La gauche veut innover
Benoît Hamon est encore une fois le moins disert et précis sur ses propositions. A noter sa volonté de créer un « 49.3 citoyens », de reconnaître le vote blanc et de mettre en place un budget participatif national (encore une fois sans en développer les modalités). On notera l’idée de « démocratie participative » qui rappelle étrangement les propositions de Ségolène Royal en 2007 et son action en tant que présidente de région dans le Poitou-Charentes. Enfin il propose d’étendre le droit de vote aux étrangers extra-européens pour les élections locales, proposition récurrente du Parti Socialiste depuis 30 ans et malheureusement qu’ils ont toujours abandonné en arrivant au pouvoir.
Enfin Jean-Luc Mélenchon dans le sillage de sa proposition de VIe République, met en avant la nécessité de replacer le pouvoir de décisions aux mains des citoyens. En plus de contrôle des élus par le référendum révocatoire, il souhaite que les traités internationaux et les modifications de la Constitution soient obligatoirement soumis à un référendum afin de ne plus voir la volonté populaire bafouée comme après le référendum de 2005. Il propose aussi que l’Assemblée Nationale soit élue à la proportionnelle intégrale afin de renforcer la représentation plurielle du peuple et de lutter contre la création de baronnies locales. Cette Assemblée serait le cœur du pouvoir politique du pays et le pouvoir exécutif (le gouvernement).

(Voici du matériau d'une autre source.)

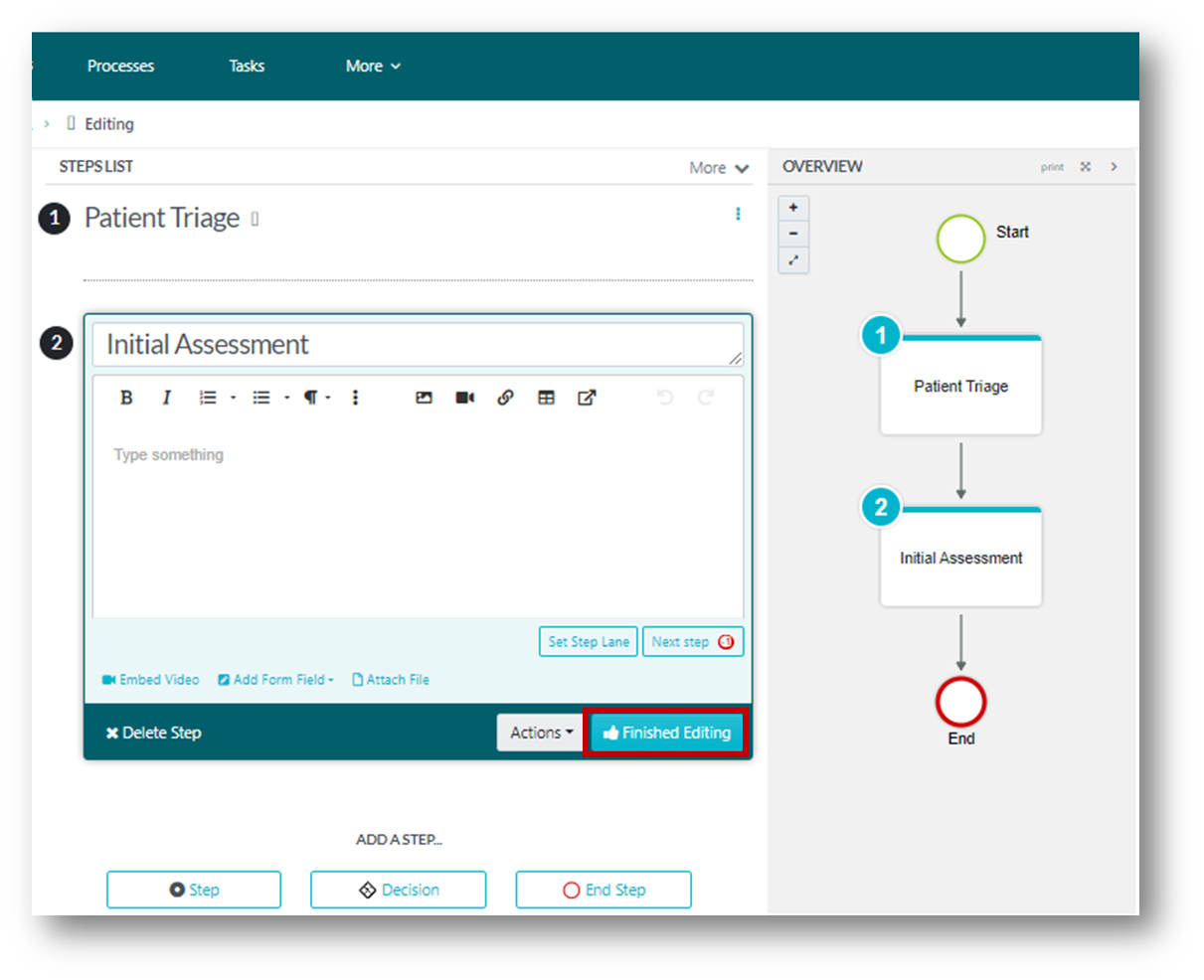Open the More navigation dropdown
1204x980 pixels.
(373, 66)
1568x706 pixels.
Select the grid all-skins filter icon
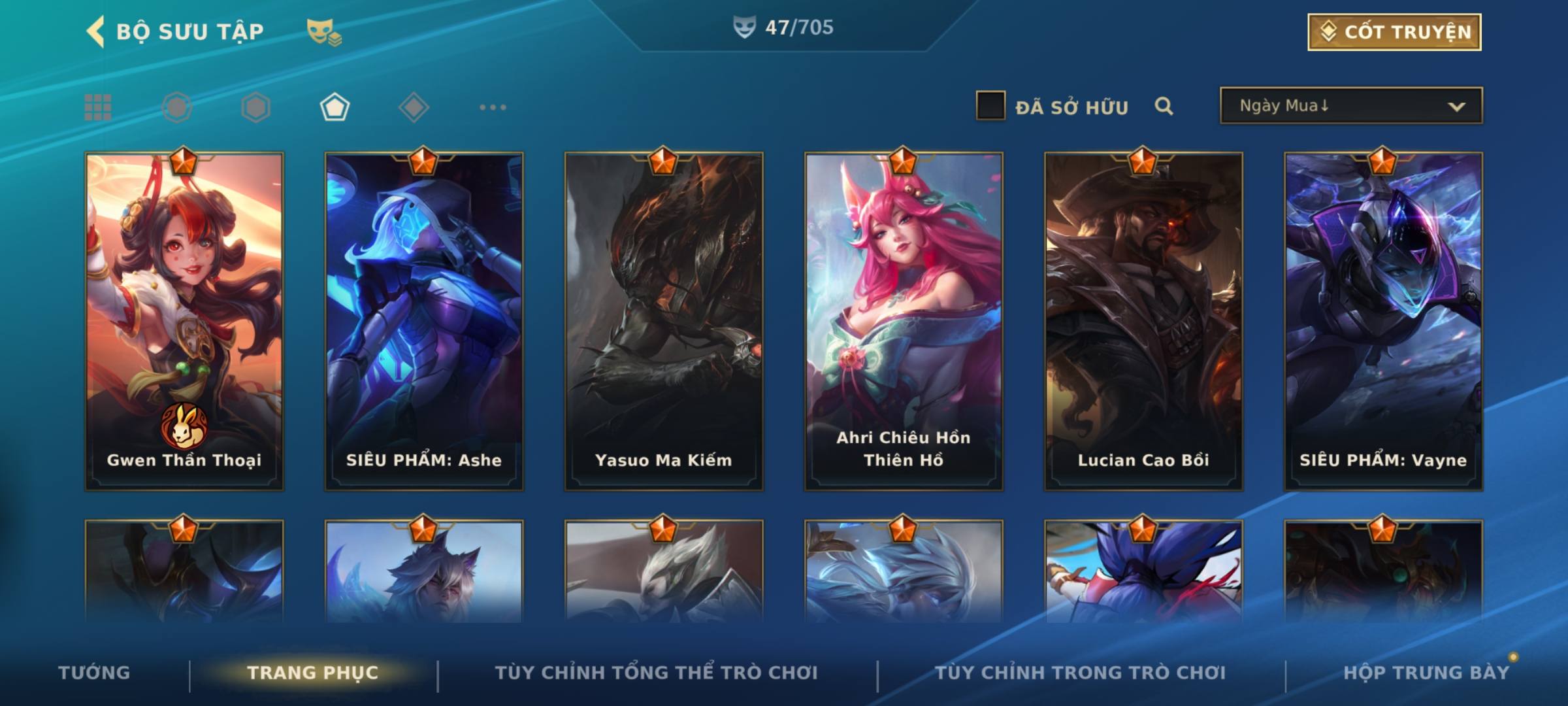point(98,107)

Il développe l’idée que la Constitution doit garantir des droits pour les citoyens, comme le droit au travail, au logement mais aussi la protection de biens dits communs comme l’eau, l’air ou l’alimentation qui bénéficieraient d’une gestion démocratique.
Au final l’offre est large est diverse. On voit les candidats de droite de Macron à Le Pen s’inscrire dans la droite ligne de la Ve République, qui refuse de remettre en cause l’hyper centralisation des pouvoirs aux mains du Président de la République, manière déguisée d’assumer un autoritarisme réactionnaire et un mépris particulier de l’intelligence et des potentialités décisives des citoyens. A gauche c’est l’idée d’une nécessaire refonte institutionnelle qui s’impose. Malheureusement le programme de Benoit Hamon manque encore une fois de précision mais il semble ici s’inscrire dans la lignée réformiste de ses prédécesseurs tout en tentant de se réapproprier la proposition de Jean-Luc Mélenchon d’une VIe République. C’est donc du côté du candidat de la France Insoumise et du PCF qu’il faut regarder pour trouver un contenu précis et réellement de gauche sur le sujet, un projet où le citoyen retrouve toute sa place dans la direction du pays, sur le plan politique mais aussi en développant son pouvoir d’intervention dans les entreprises, les territoires où les services publics. Directement inspiré du programme du Conseil National de la Résistance c’est donc une nouvelle République Sociale qui est proposée afin de commencer les jours heureux.